The good news is that, unlike last week, the (hopefully) temporary host is not a mystery to punters because it hosted the first 14 editions of the Hero World Challenge from 2000.
The track is a Jack Nicklaus design with bent grass on the greens and, at 7,073 yards with a par of 72, it would appear to be vulnerable to low scoring.
That notion is further fuelled by the presence of five par-5s on the card, three of them closer to 500 yards than 600.
Three times the winner of the World Challenge got it to 20-under and better, whilst 11 of 14 made it to 17-under.
Remember that event has a very small field and whilst this week’s is only 78, that’s enough extra to suggest the winner will need to go deep.

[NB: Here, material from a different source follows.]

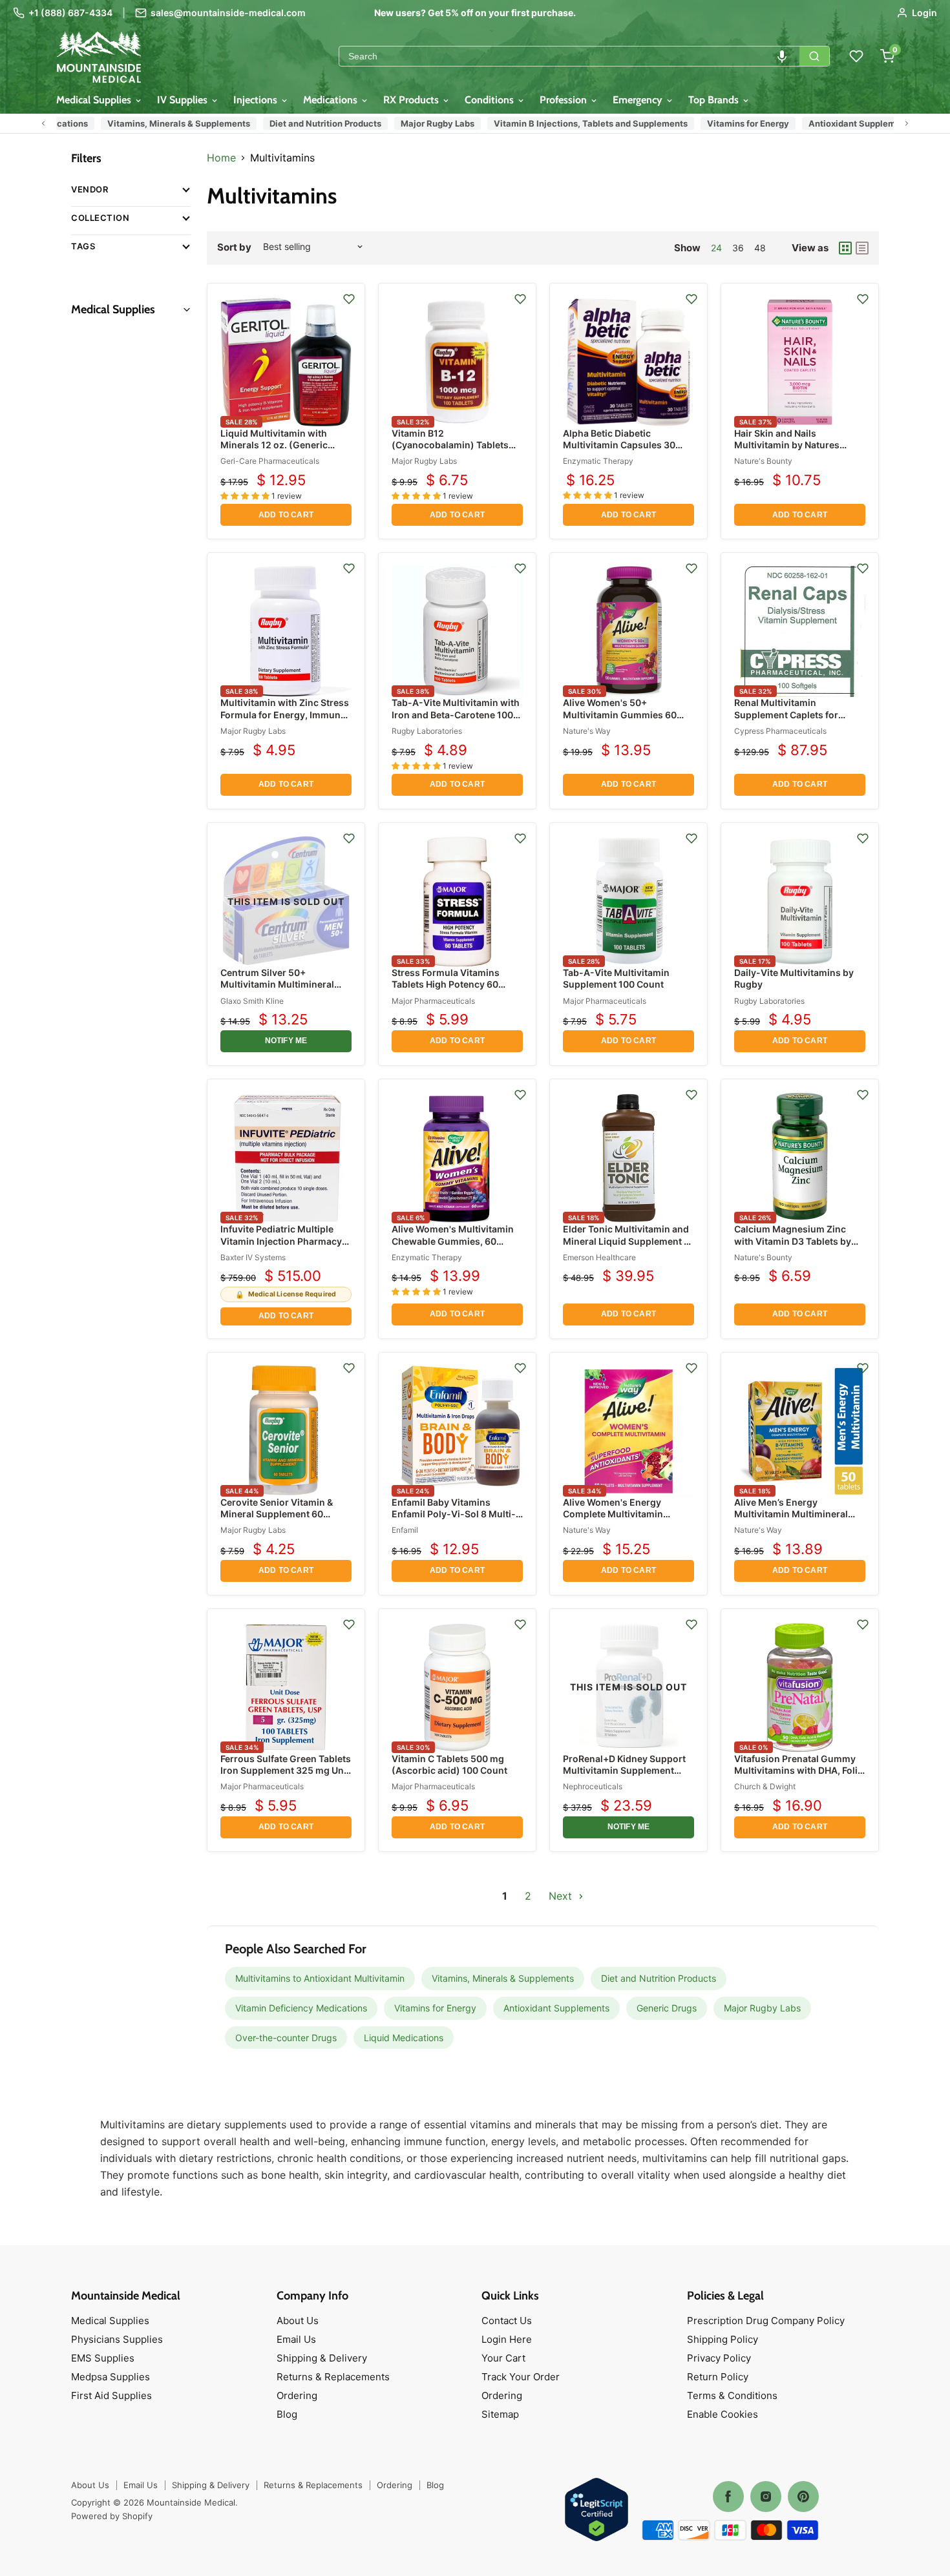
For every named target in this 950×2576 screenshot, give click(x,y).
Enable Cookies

We’ll utilise a few quotes below, but Woods makes a general point about Nicklaus’ design strategies which he felt ists right with the Sherwood test: “On virtually every Nicklaus golf course, you better be dialed in on your distance control. He gives you small targets to hit to, and the misses are very penal.”
Angles to consider
1/ Nicklaus designs
If we take Woods out of the equation (since he’s so damn good he could win anywhere) the other seven men to win the World Challenge at Sherwood (Graeme McDowell and Davis Love III did so twice) all boasted excellent records on Nicklaus courses. McDowell, Love and Jim Furyk were winners at Harbour Town, Luke Donald did all but win there (seven top three finishes) and Zach Johnson was also a runner-up on that course. Vijay Singh had a win at Muirfield Village and Padraig Harrington at PGA National. Clearly Harbour Town stands out among the three and Rory McIlroy’s words might explain why. “It’s fiddly,” he said of Sherwood, “and not many drivers.” And for what it's worth? Woods was damn good at Muirfield Village too.
2/ Par 5s
Woods said of strategy here: “The only way to shoot low here: you have to take care of the par-5s.”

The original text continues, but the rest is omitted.